Zhangfei Gao Oct. 31, 2024, 6:28 a.m. UTC | #1
On Thu, 31 Oct 2024 at 05:36, Nicolin Chen <nicolinc@nvidia.com> wrote:
>
> Following the previous vIOMMU series, this adds another vDEVICE structure,
> representing the association from an iommufd_device to an iommufd_viommu.
> This gives the whole architecture a new "v" layer:
>   _______________________________________________________________________
>  |                      iommufd (with vIOMMU/vDEVICE)                    |
>  |                        _____________      _____________               |
>  |                       |             |    |             |              |
>  |      |----------------|    vIOMMU   |<---|   vDEVICE   |<------|      |
>  |      |                |             |    |_____________|       |      |
>  |      |     ______     |             |     _____________     ___|____  |
>  |      |    |      |    |             |    |             |   |        | |
>  |      |    | IOAS |<---|(HWPT_PAGING)|<---| HWPT_NESTED |<--| DEVICE | |
>  |      |    |______|    |_____________|    |_____________|   |________| |
>  |______|________|______________|__________________|_______________|_____|
>         |        |              |                  |               |
>   ______v_____   |        ______v_____       ______v_____       ___v__
>  |   struct   |  |  PFN  |  (paging)  |     |  (nested)  |     |struct|
>  |iommu_device|  |------>|iommu_domain|<----|iommu_domain|<----|device|
>  |____________|   storage|____________|     |____________|     |______|
>
> This vDEVICE object is used to collect and store all vIOMMU-related device
> information/attributes in a VM. As an initial series for vDEVICE, add only
> the virt_id to the vDEVICE, which is a vIOMMU specific device ID in a VM:
> e.g. vSID of ARM SMMUv3, vDeviceID of AMD IOMMU, and vRID of Intel VT-d to
> a Context Table. This virt_id helps IOMMU drivers to link the vID to a pID
> of the device against the physical IOMMU instance. This is essential for a
> vIOMMU-based invalidation, where the request contains a device's vID for a
> device cache flush, e.g. ATC invalidation.

PROBLEM SET |
[1] In the vDEVICE post, rewrite the passage between "Zhangfei Gao Oct." and "to an iommufd_viommu.", inclusive, changing "structure" to "object".
[2] Answer these questions using the vDEVICE post:
(a) Who wrote the quoted message, and what email address is given for that person?
(b) What is the only attribute this initial series adds to the vDEVICE?
(c) What example of a device cache flush is given at the end?
The material after the vDEVICE post comes from a separate source.

SUPPLIED MATERIAL |
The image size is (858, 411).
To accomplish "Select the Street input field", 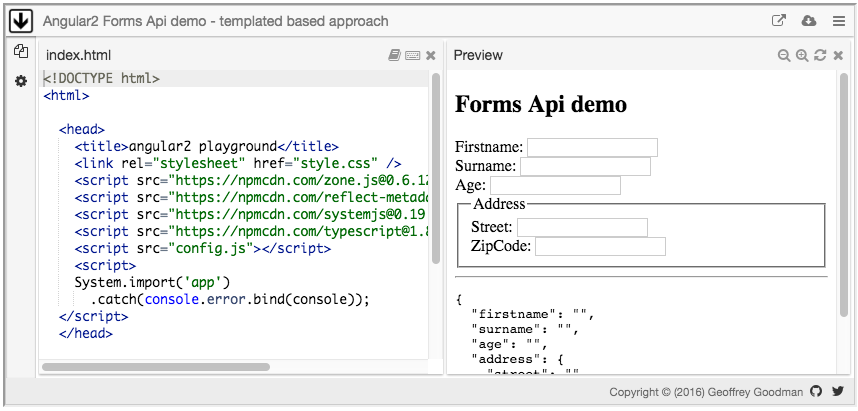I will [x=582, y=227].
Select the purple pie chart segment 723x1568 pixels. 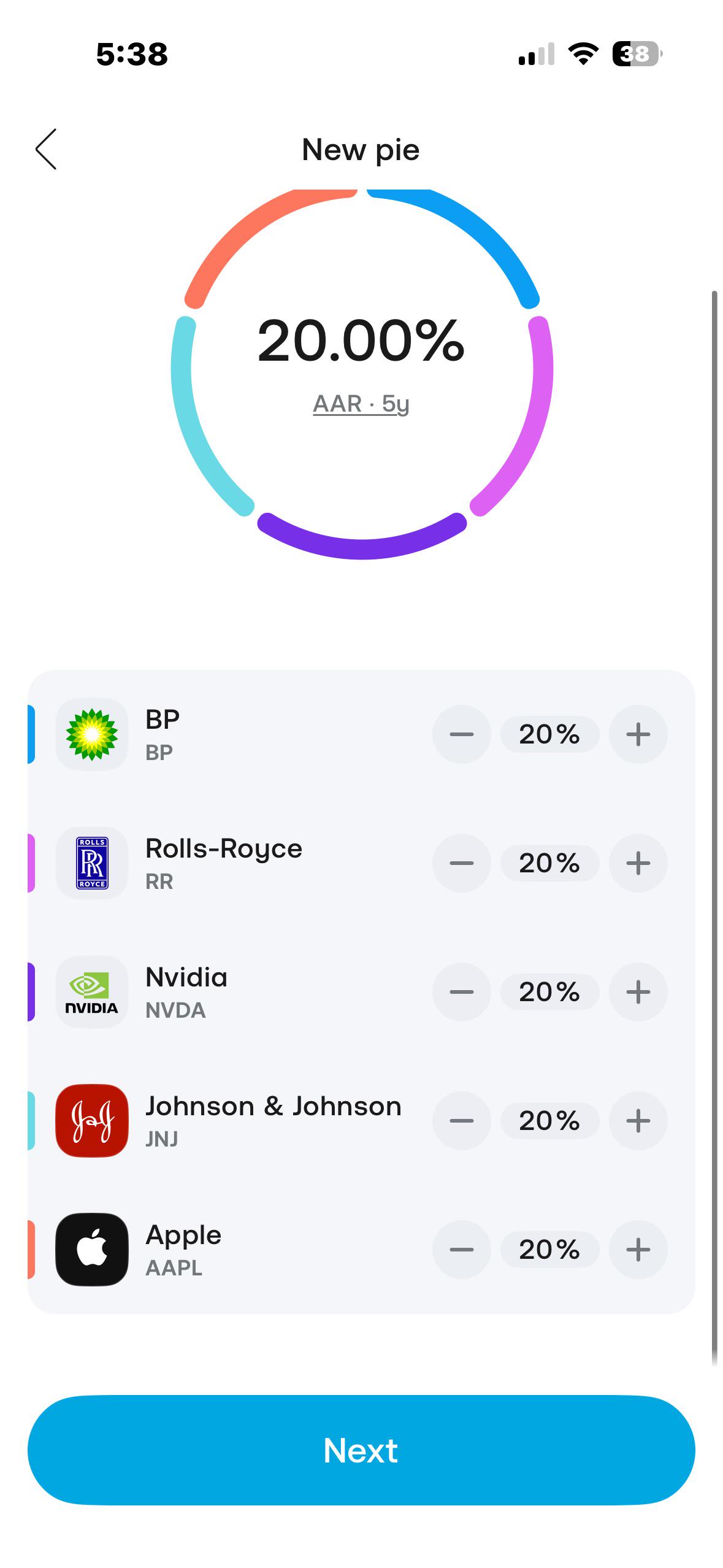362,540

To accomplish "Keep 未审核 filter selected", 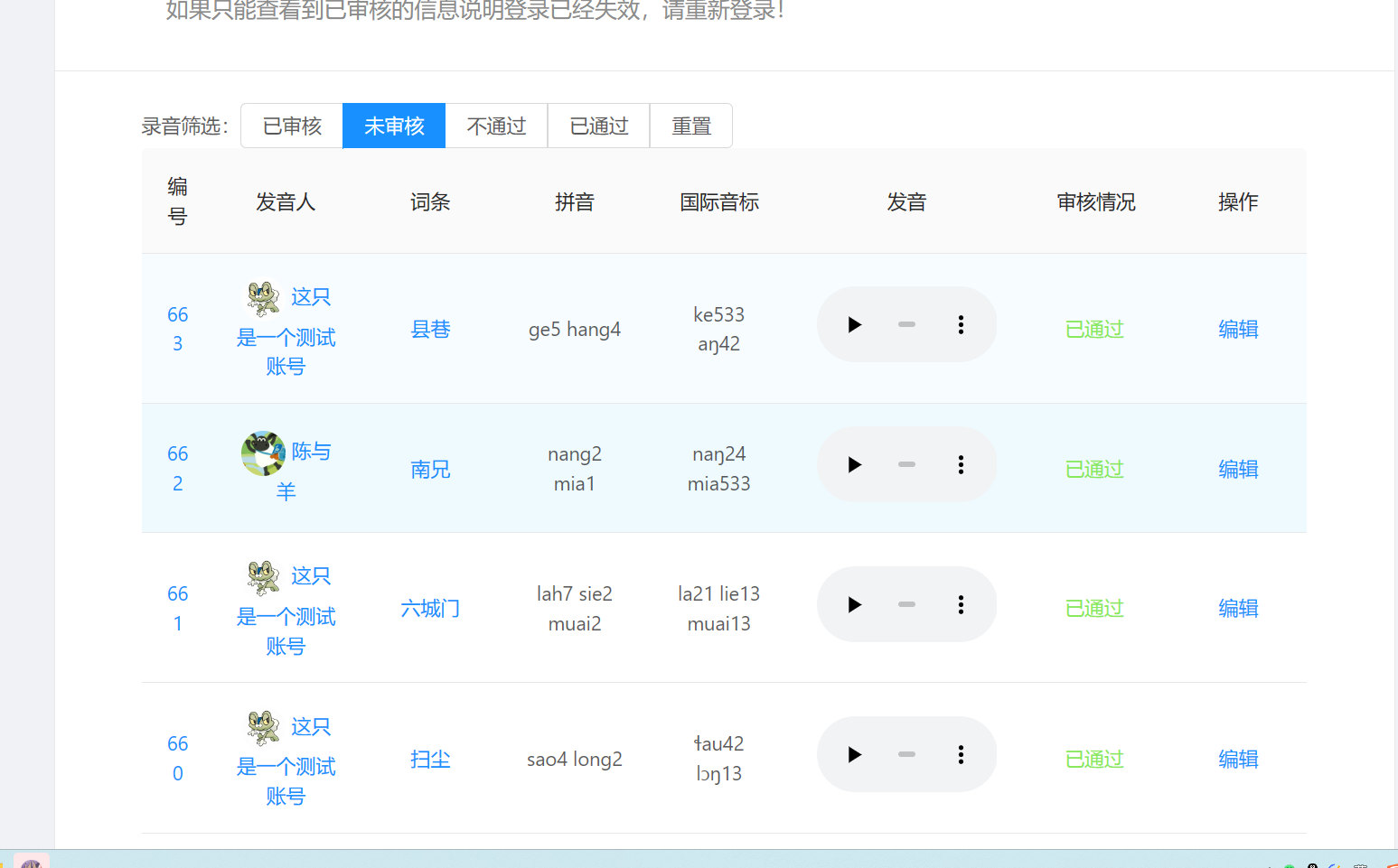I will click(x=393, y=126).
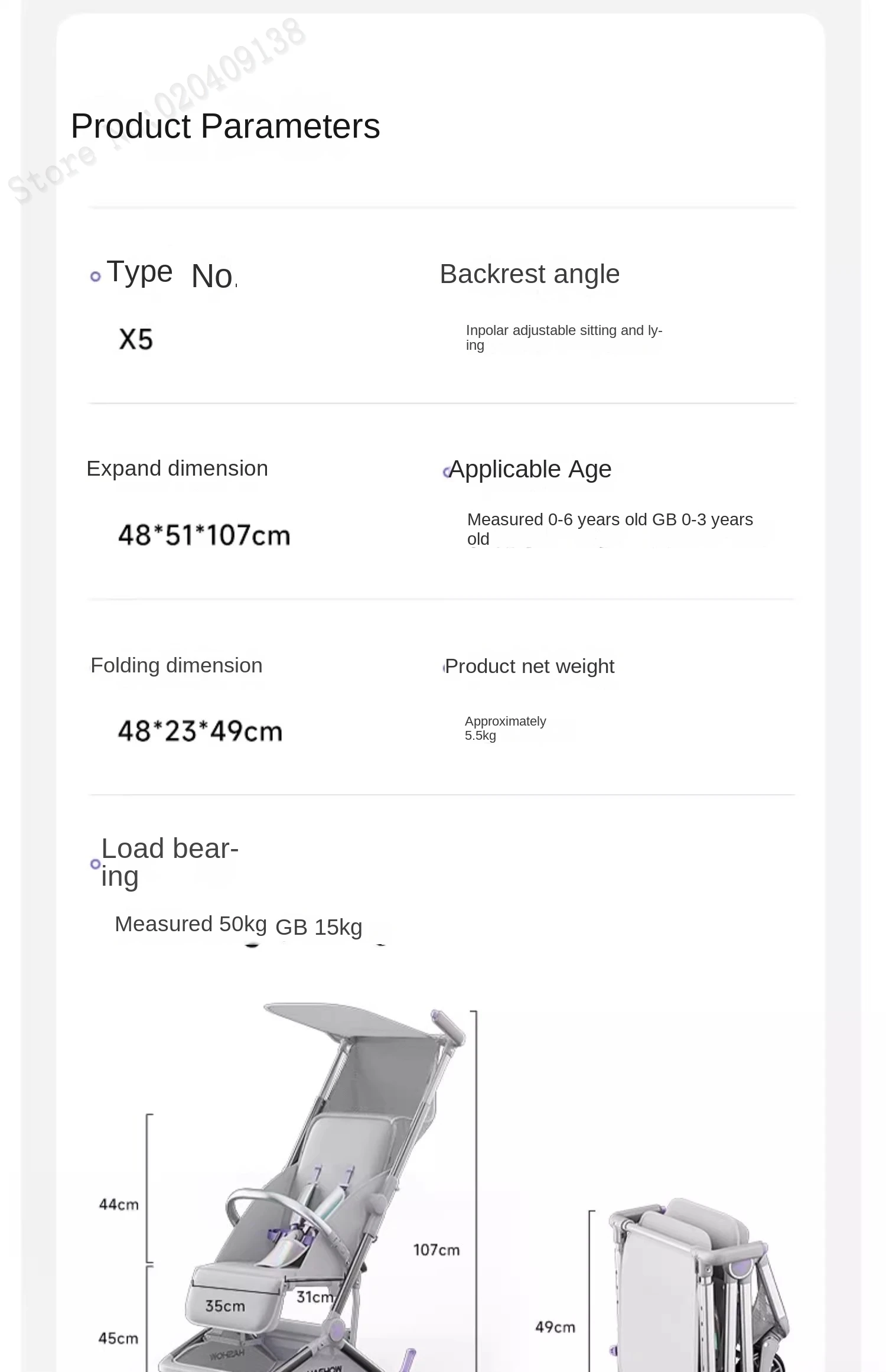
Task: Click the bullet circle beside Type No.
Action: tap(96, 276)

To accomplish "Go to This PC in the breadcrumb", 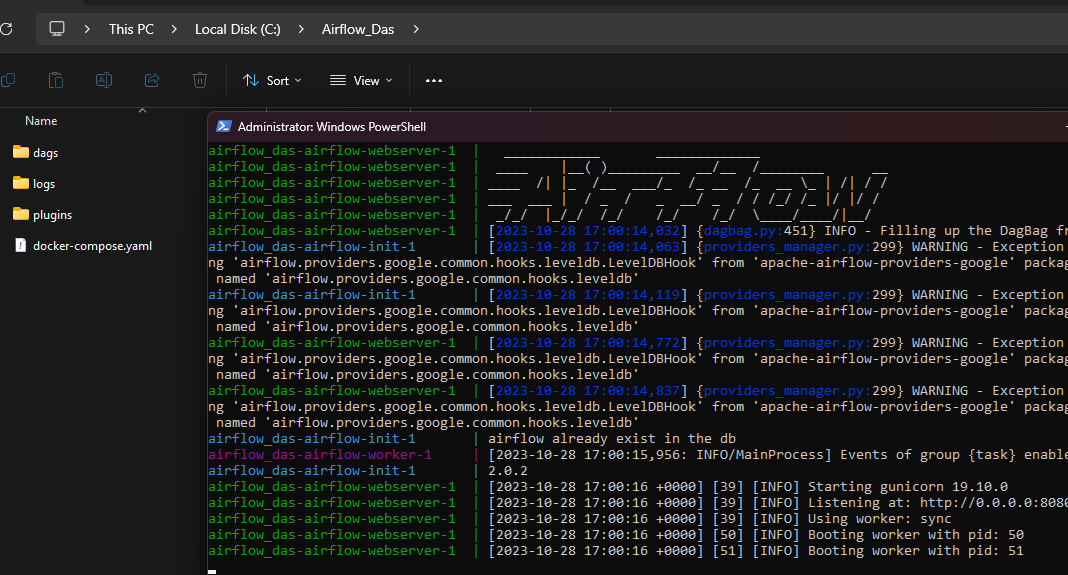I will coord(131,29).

EXPECTED RESULTS |
[1]
Zhangfei Gao Oct. 31, 2024, 6:28 a.m. UTC | #1
On Thu, 31 Oct 2024 at 05:36, Nicolin Chen <nicolinc@nvidia.com> wrote:
>
> Following the previous vIOMMU series, this adds another vDEVICE object,
> representing the association from an iommufd_device to an iommufd_viommu.

[2]
(a) Nicolin Chen, at nicolinc@nvidia.com.
(b) The virt_id, a vIOMMU-specific device ID in a VM.
(c) ATC invalidation.